> **Task item**:
Nothing in the records should differ when they are repeated. Restate them word for word.

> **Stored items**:
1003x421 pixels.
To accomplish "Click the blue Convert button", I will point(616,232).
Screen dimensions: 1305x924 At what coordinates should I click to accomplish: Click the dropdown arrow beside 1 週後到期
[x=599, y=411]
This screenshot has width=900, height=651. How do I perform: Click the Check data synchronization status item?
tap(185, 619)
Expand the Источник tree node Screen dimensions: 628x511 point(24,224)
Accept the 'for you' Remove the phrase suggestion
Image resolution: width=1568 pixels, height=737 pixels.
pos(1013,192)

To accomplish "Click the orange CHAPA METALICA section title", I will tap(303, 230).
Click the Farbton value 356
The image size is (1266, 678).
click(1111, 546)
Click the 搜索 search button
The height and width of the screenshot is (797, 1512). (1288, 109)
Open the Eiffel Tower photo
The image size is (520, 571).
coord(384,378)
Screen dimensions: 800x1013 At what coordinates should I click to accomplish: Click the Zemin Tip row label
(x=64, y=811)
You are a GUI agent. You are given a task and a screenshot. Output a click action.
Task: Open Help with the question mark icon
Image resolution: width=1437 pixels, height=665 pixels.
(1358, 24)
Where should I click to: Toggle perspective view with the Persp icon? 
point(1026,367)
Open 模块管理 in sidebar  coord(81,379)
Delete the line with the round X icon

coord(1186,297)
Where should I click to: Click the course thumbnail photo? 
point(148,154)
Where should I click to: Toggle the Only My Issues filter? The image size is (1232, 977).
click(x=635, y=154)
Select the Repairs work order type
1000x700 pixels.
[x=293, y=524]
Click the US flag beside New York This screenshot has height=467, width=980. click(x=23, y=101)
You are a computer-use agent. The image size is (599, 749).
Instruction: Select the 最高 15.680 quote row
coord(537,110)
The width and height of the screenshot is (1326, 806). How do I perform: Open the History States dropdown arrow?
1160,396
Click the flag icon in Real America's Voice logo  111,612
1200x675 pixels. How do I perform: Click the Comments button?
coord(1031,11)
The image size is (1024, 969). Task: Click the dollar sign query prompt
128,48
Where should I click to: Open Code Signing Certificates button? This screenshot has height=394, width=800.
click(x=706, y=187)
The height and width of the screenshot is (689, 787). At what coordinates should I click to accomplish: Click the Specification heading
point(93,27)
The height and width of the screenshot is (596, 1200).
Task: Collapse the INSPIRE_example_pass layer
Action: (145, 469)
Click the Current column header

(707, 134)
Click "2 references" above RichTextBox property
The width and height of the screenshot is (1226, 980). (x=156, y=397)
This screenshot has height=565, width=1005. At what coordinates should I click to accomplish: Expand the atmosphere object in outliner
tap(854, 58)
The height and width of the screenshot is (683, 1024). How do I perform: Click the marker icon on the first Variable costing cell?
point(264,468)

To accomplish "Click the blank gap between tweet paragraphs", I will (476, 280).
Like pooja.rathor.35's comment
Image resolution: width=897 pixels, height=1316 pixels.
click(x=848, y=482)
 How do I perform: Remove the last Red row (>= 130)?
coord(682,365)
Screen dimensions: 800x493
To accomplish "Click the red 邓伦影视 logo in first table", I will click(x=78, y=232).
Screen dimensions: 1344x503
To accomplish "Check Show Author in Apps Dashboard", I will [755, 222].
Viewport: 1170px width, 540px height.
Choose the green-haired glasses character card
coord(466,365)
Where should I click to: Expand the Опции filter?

> **Exercise output**:
1003x421 pixels.
To accomplish "Click the blue Convert button", I will point(616,232).
Screen dimensions: 1305x924 At what coordinates should I click to accomplish: Click the dropdown arrow beside 1 週後到期
[x=599, y=411]
This screenshot has width=900, height=651. How do I perform: Click the Check data synchronization status item?
tap(185, 619)
Expand the Источник tree node Screen dimensions: 628x511 point(24,224)
Accept the 'for you' Remove the phrase suggestion
Image resolution: width=1568 pixels, height=737 pixels.
pos(1013,192)

To accomplish "Click the orange CHAPA METALICA section title", I will tap(303, 230).
Click the Farbton value 356
The image size is (1266, 678).
click(1111, 546)
Click the 搜索 search button
The height and width of the screenshot is (797, 1512). (1288, 109)
Open the Eiffel Tower photo
The image size is (520, 571).
coord(384,378)
Screen dimensions: 800x1013 At what coordinates should I click to accomplish: Click the Zemin Tip row label
(x=64, y=811)
You are a GUI agent. You are given a task and a screenshot. Output a click action.
Task: Open Help with the question mark icon
Image resolution: width=1437 pixels, height=665 pixels.
(1358, 24)
Where should I click to: Toggle perspective view with the Persp icon? 
point(1026,367)
Open 模块管理 in sidebar  coord(81,379)
Delete the line with the round X icon

coord(1186,297)
Where should I click to: Click the course thumbnail photo? 
point(148,154)
Where should I click to: Toggle the Only My Issues filter? The image size is (1232, 977).
click(x=635, y=154)
Select the Repairs work order type
1000x700 pixels.
[x=293, y=524]
Click the US flag beside New York This screenshot has height=467, width=980. click(x=23, y=101)
You are a computer-use agent. The image size is (599, 749).
Instruction: Select the 最高 15.680 quote row
coord(537,110)
The width and height of the screenshot is (1326, 806). How do I perform: Open the History States dropdown arrow?
1160,396
Click the flag icon in Real America's Voice logo  111,612
1200x675 pixels. How do I perform: Click the Comments button?
coord(1031,11)
The image size is (1024, 969). Task: Click the dollar sign query prompt
128,48
Where should I click to: Open Code Signing Certificates button? This screenshot has height=394, width=800.
click(x=706, y=187)
The height and width of the screenshot is (689, 787). At what coordinates should I click to accomplish: Click the Specification heading
point(93,27)
The height and width of the screenshot is (596, 1200).
Task: Collapse the INSPIRE_example_pass layer
Action: (145, 469)
Click the Current column header

(707, 134)
Click "2 references" above RichTextBox property
The width and height of the screenshot is (1226, 980). (x=156, y=397)
This screenshot has height=565, width=1005. At what coordinates should I click to accomplish: Expand the atmosphere object in outliner
tap(854, 58)
The height and width of the screenshot is (683, 1024). How do I perform: Click the marker icon on the first Variable costing cell?
point(264,468)

To accomplish "Click the blank gap between tweet paragraphs", I will (476, 280).
Like pooja.rathor.35's comment
Image resolution: width=897 pixels, height=1316 pixels.
click(x=848, y=482)
 How do I perform: Remove the last Red row (>= 130)?
coord(682,365)
Screen dimensions: 800x493
To accomplish "Click the red 邓伦影视 logo in first table", I will click(x=78, y=232).
Screen dimensions: 1344x503
To accomplish "Check Show Author in Apps Dashboard", I will [755, 222].
Viewport: 1170px width, 540px height.
Choose the green-haired glasses character card
coord(466,365)
Where should I click to: Expand the Опции filter?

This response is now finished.